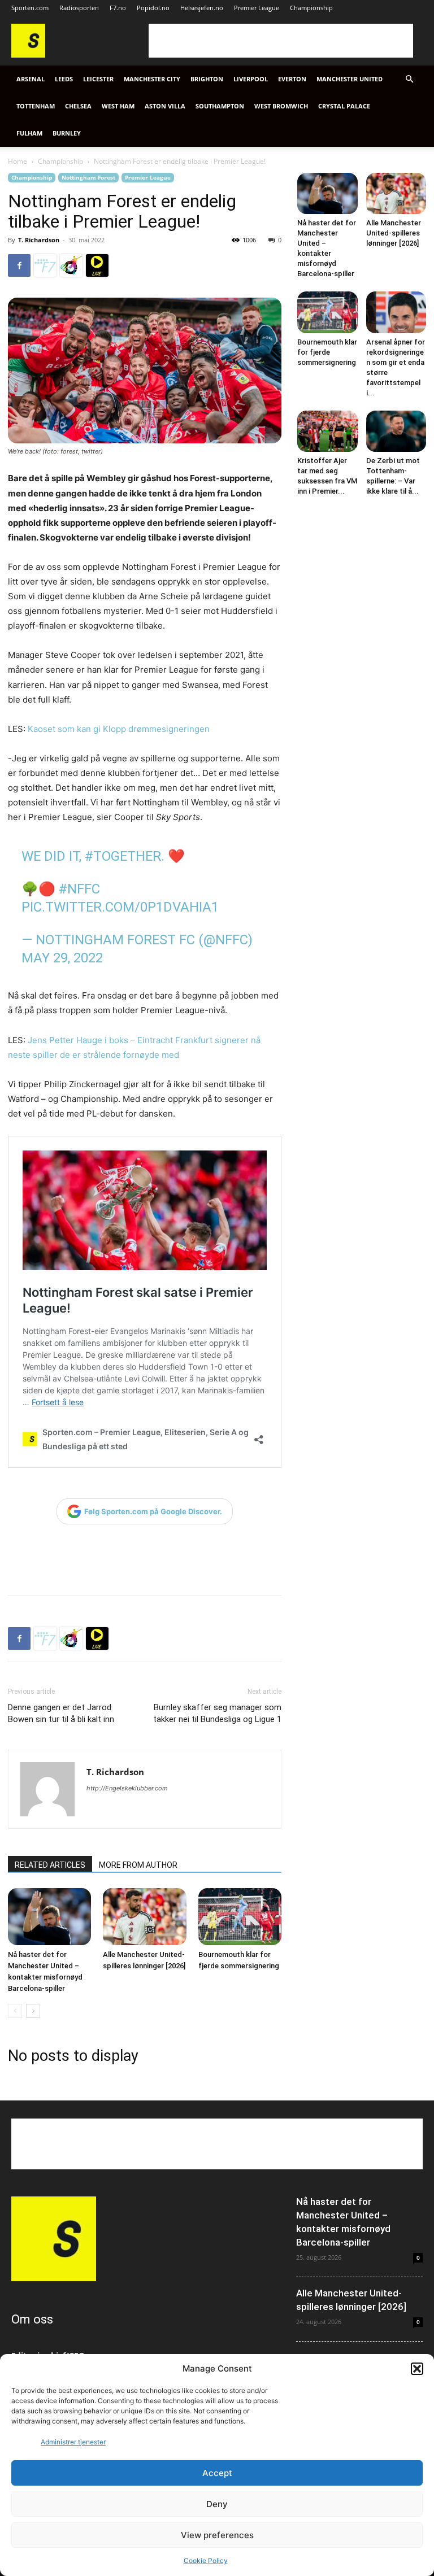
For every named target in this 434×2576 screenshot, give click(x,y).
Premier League (256, 7)
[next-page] (33, 2011)
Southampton (220, 106)
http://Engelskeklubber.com (127, 1788)
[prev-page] (15, 2011)
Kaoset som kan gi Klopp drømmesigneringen (119, 728)
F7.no (118, 7)
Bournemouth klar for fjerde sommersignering (327, 352)
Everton (292, 79)
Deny (217, 2504)
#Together (123, 856)
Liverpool (250, 79)
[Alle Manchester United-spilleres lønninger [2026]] (144, 1916)
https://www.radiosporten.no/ (71, 265)
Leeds (64, 79)
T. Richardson (38, 240)
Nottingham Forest (88, 177)
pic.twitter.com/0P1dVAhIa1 (120, 907)
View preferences (217, 2535)
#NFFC (79, 889)
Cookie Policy (206, 2560)
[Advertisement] (281, 41)
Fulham (29, 133)
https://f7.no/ (45, 265)
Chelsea (78, 106)
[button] (417, 2368)
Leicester (98, 79)
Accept (217, 2473)
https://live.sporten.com (97, 265)
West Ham (118, 106)
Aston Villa (165, 106)
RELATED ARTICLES (50, 1864)
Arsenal (30, 79)
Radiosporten (79, 7)
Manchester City (152, 79)
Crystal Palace (344, 106)
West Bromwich (281, 106)
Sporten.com (30, 7)
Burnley (67, 133)
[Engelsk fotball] (28, 54)
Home (17, 161)
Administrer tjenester (73, 2442)
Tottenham (35, 106)
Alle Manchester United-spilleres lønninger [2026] (393, 233)
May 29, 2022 (62, 958)
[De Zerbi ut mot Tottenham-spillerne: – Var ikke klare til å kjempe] (396, 431)
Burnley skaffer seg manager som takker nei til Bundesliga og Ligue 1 (217, 1713)
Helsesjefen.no (201, 7)
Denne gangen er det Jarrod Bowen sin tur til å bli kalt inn (61, 1713)
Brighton (206, 79)
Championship (311, 7)
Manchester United (349, 79)
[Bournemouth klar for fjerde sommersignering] (239, 1916)
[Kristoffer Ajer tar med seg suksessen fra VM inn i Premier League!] (327, 431)
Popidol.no (153, 7)
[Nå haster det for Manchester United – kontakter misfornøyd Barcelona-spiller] (49, 1916)
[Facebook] (19, 265)
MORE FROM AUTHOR (138, 1864)
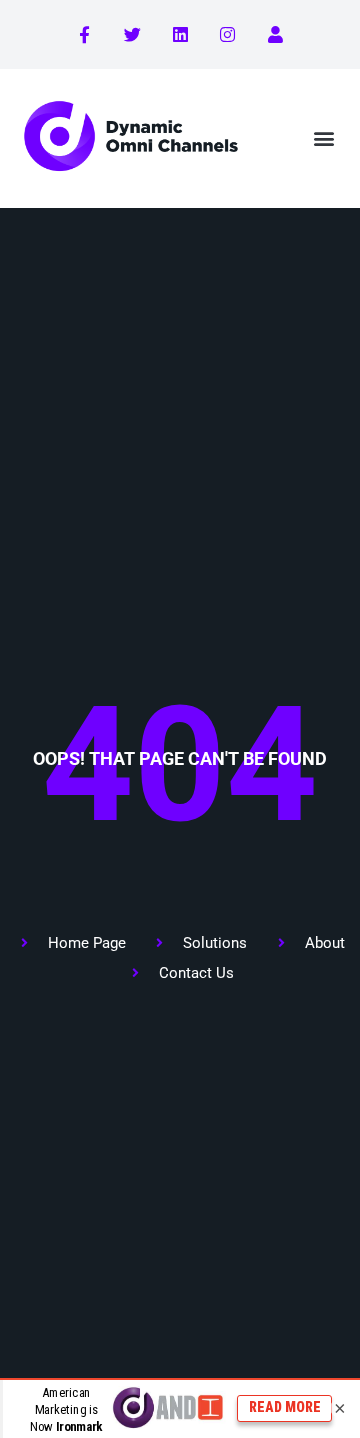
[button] (323, 138)
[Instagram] (228, 35)
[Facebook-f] (85, 35)
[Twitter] (133, 35)
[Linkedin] (180, 35)
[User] (275, 35)
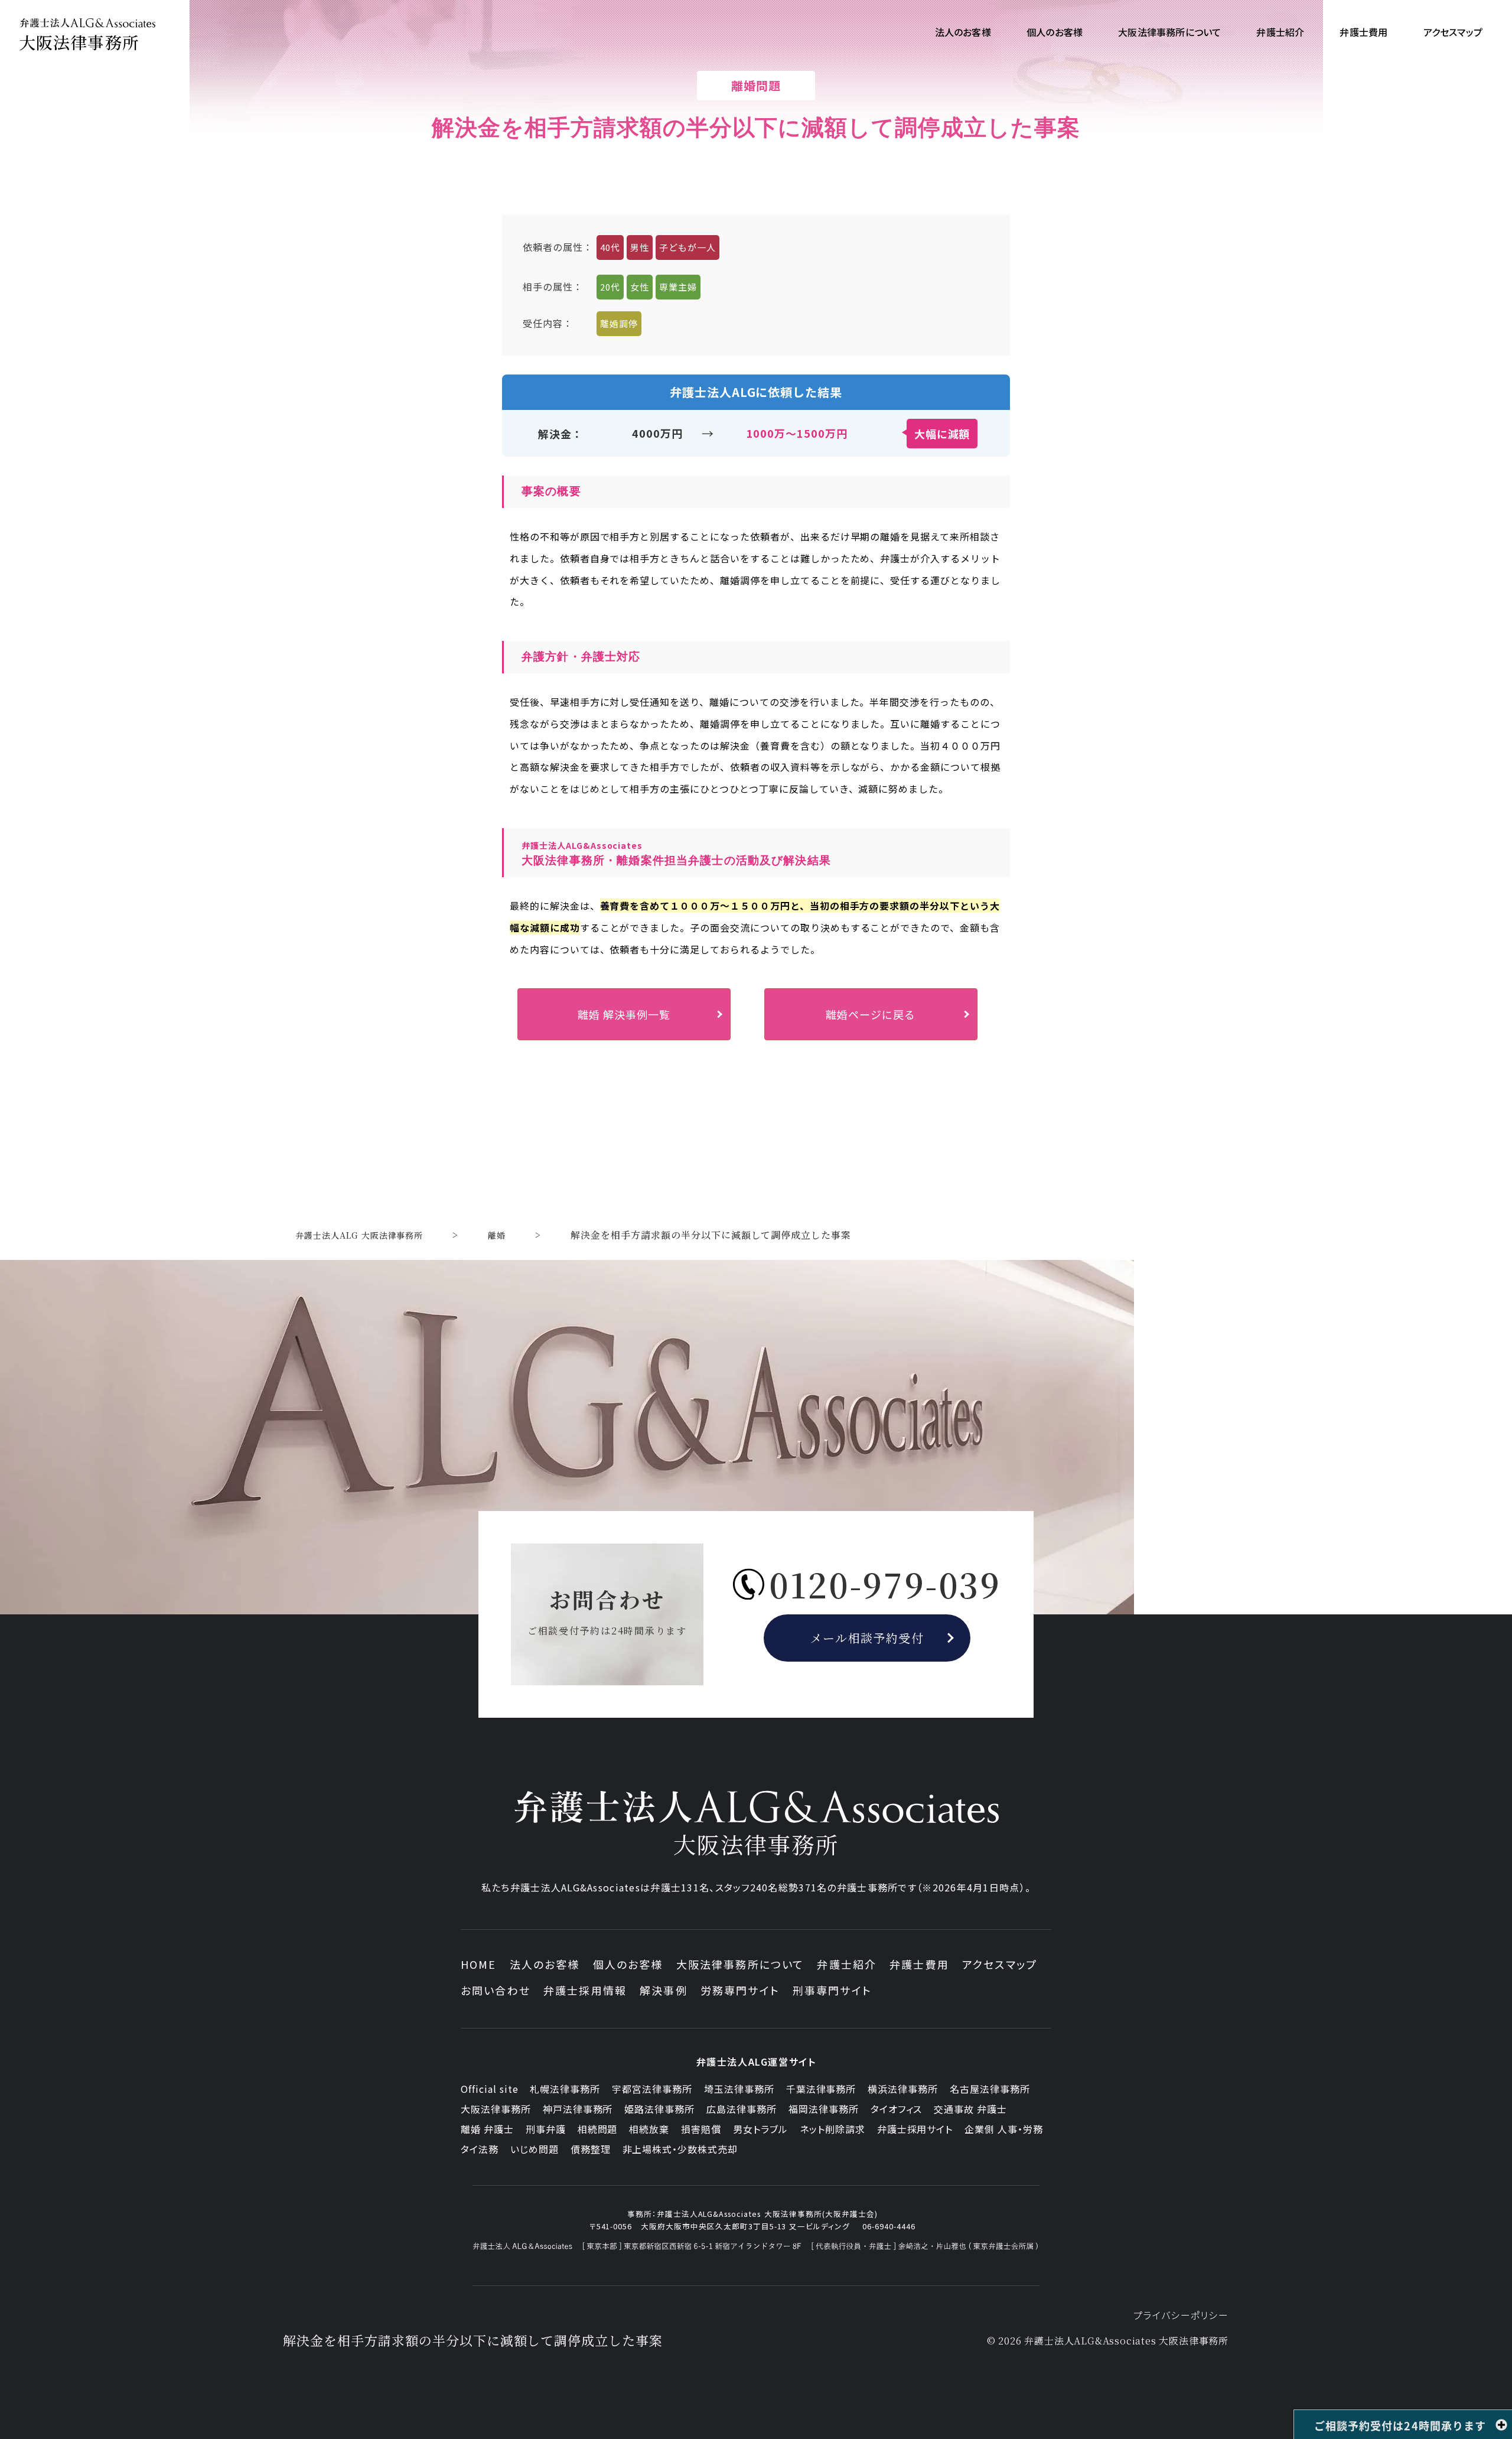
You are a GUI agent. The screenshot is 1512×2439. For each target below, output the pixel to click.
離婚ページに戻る (870, 1014)
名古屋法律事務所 (990, 2089)
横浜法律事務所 (903, 2089)
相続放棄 (649, 2129)
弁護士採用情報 (585, 1990)
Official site (489, 2089)
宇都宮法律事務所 (652, 2089)
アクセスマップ (999, 1964)
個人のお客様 (628, 1964)
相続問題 (598, 2129)
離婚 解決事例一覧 (624, 1014)
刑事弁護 (546, 2129)
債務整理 (591, 2149)
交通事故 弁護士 (970, 2109)
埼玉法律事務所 (739, 2089)
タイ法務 (479, 2149)
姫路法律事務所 (659, 2109)
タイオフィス (897, 2109)
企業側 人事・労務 (1003, 2129)
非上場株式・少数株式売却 (680, 2149)
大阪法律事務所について (740, 1964)
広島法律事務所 (741, 2109)
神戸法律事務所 (578, 2109)
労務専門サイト (740, 1990)
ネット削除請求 (832, 2129)
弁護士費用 (919, 1964)
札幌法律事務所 (565, 2089)
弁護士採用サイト (915, 2129)
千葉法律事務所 (821, 2089)
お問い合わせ (495, 1990)
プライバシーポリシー (1180, 2315)
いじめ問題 (534, 2149)
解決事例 (663, 1990)
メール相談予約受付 (867, 1637)
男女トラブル (760, 2129)
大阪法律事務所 (496, 2109)
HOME (479, 1964)
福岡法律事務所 (823, 2109)
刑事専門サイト (832, 1990)
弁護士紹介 (846, 1964)
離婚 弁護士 (487, 2129)
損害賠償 (701, 2129)
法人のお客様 (545, 1964)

────────────────

### The task
Return solely the number of lines in the data that include the word "fjerde".

### Solution below
2